そして、その顔は、こちらの2機と何処となく似ているような気がした。

・・・そういうことか、謎が解けた。あれの正体、やっと分かった。

「やはり、フェアリーテイル・シリーズ。あれが基本形態・・・なのか。」

どうする?このままとどめを刺すか。いや、すでにこちらも満身創痍、攻撃手段も、もう無い。・・・などと考えていると、急に目の前の人型の装甲板が流れるように位置を変え、その骨格が細長くなった。その物体は、頭を上にして、たちまちとぐろを巻いていった。

「蛇、あんな形態も!?」

咄嗟に構え直すが、そんなこっちを他所に、その蛇は雪の中に潜った。そして、こちらとは反対方向に線状の跡を残しながら、一目散に逃げていった。

 

敵影らしいものは、もうない。

どっと疲れが押し寄せてくる。

「・・・結局、何だったんだ?」

 

まあ、いろいろ考えていても仕方がない。

「とりあえず、このままこの区画を抜けよう。」

未整備区画と司令部を隔てるゲートまでの道筋は、残り半分ほど。落下しても何とかなる雪の厚い場所の上空を飛行し、少しでも距離を詰めよう。そっちも飛び立つ準備をしろと言うが、僚機は、動こうとしない。

「・・・動かないんです。」

おかしい。さっきまで、銃撃の瞬間まで動いていたはずだ。ここから急に壊れるなんて、おかしい。・・・だが、故障なら仕方ない。受け入れるしかない。

「なら、ひとまずこっちに乗れ。ジャバウォックなら、返せばいい。」

・・・返す、という表現が正しいかは、分からない。とにかく、以前やっていたように、消せばいいという意図さえ伝わればよかった。・・・だが。

「・・・消え、ないんです。」

消えない、だと。・・・どうする。置いていったら、あの連中に盗まれる。かといって、空輸もできない。途中でハゥフューレに消えられたら、下手をすれば私たちは下敷きだ。

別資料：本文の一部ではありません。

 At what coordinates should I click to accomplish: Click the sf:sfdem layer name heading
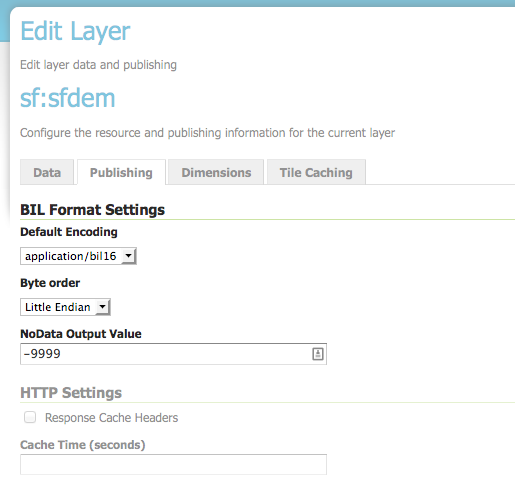(x=68, y=98)
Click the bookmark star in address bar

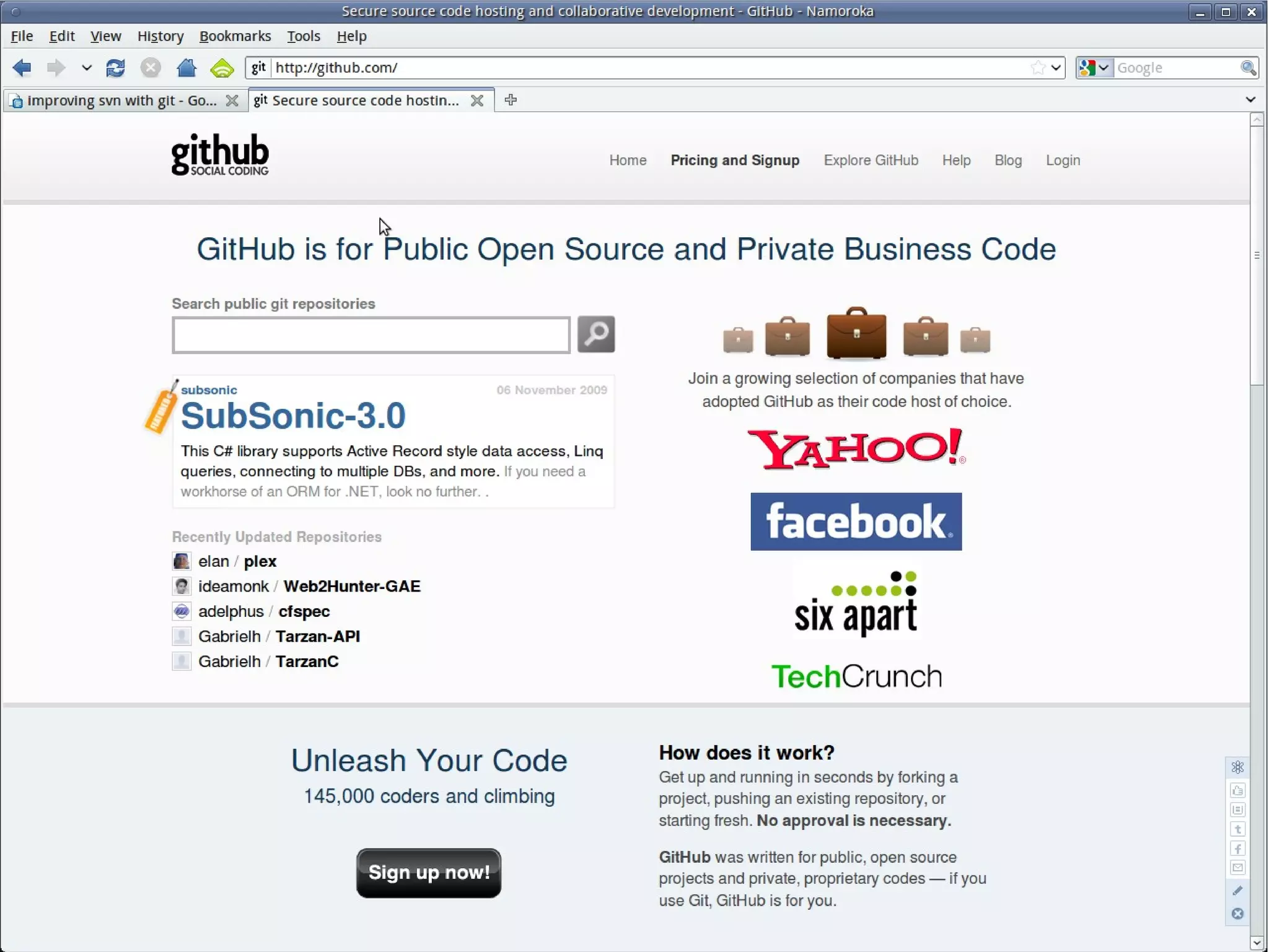1038,68
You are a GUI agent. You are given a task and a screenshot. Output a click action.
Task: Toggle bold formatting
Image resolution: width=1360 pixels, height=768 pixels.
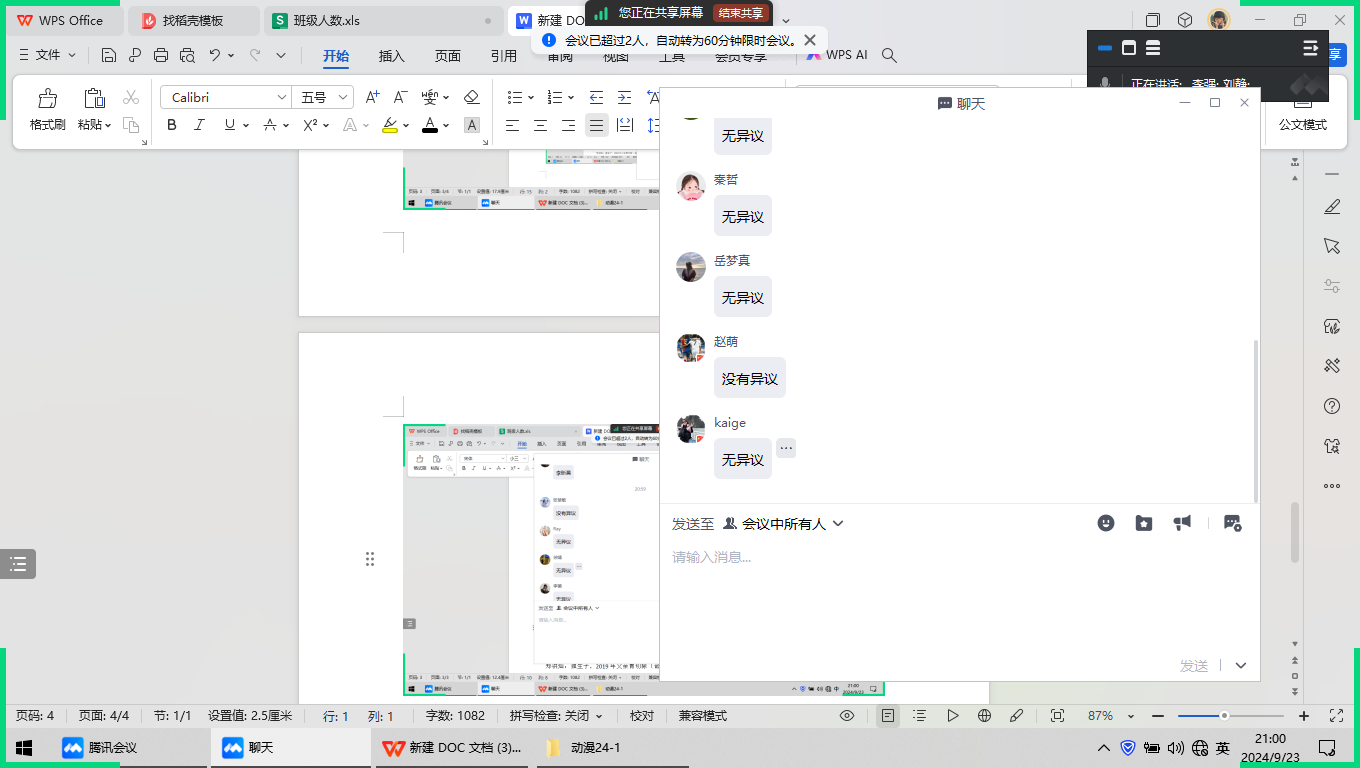[172, 125]
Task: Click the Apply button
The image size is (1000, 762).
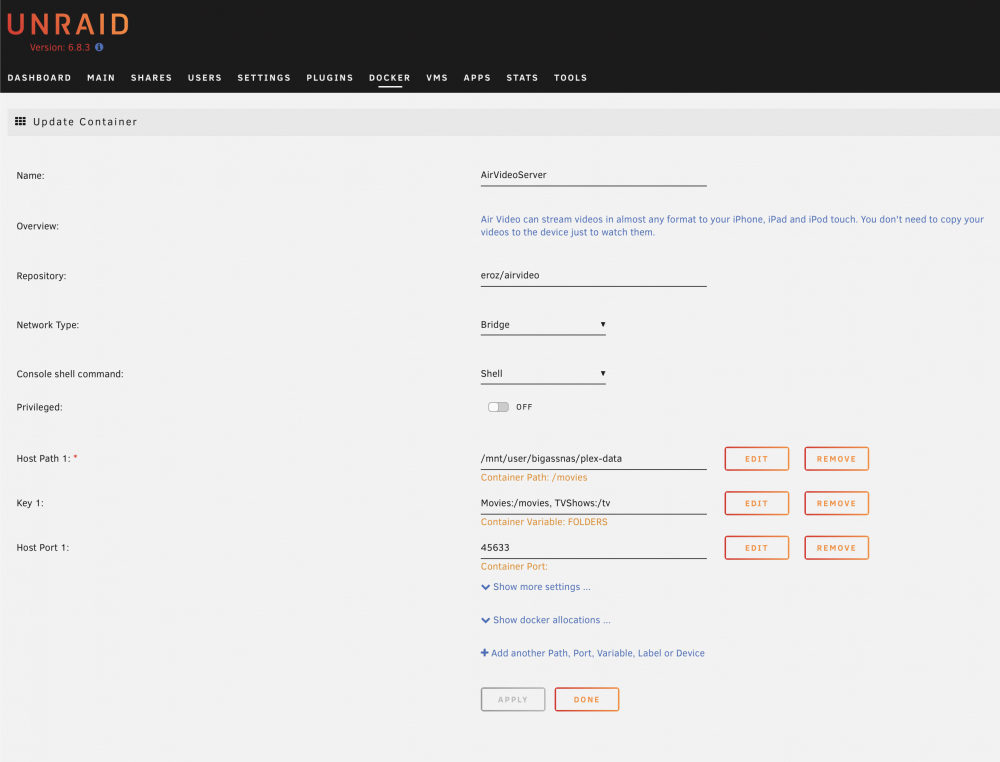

・・・どうすればいいか分からず模索していたら、選択肢が一つ消えた。私は、一足先に空中に放り出されていた。ハゥフューレが、消えた。私はふかふかに積もった雪に、人型の穴を残して墜落する。空輸という選択肢が、消えた。歩いていくしかなくなったとも言う。

 

・・・本当に、どうする。

そう思っていると、崖の上に人影が見えた。また、敵か。そう思って警戒していたが、それはすぐに杞憂だと理解した。

憲兵隊。

軍直属の警察組織。つまりは味方。

 

私は、喜んで手を振り、合図を送る。これで、助かったと思った。これで不自由な旅からは解放される、はずだった。

・・・だが、様子がおかしかった。遭難した味方の救出にしては、妙に警戒感があった。彼らの制式ライフルはなぜか、全て私に向けられていた。雲行きが怪しくなる。そして、その謎は、その隊の隊長の第一声によって、瞬く間に解けた。

「ジークリンデ・アジュール少尉!エミナ・シュトラール特務官の殺害、並びに特務官証の不正使用の容疑がかかっている。我々に同行されたし!」

 

・・・え?

不正使用?・・・これは、少佐から受け取ったもので。

殺害?私が、いつ、だれを。

死んだ、殺された?誰が、エミナさんが?・・・私に?

おまけに、動かなくなった、ジャバウォック。

 

もう、なにがなんだか。

せめて頭の中を整理する時間くらい、もらえないのか。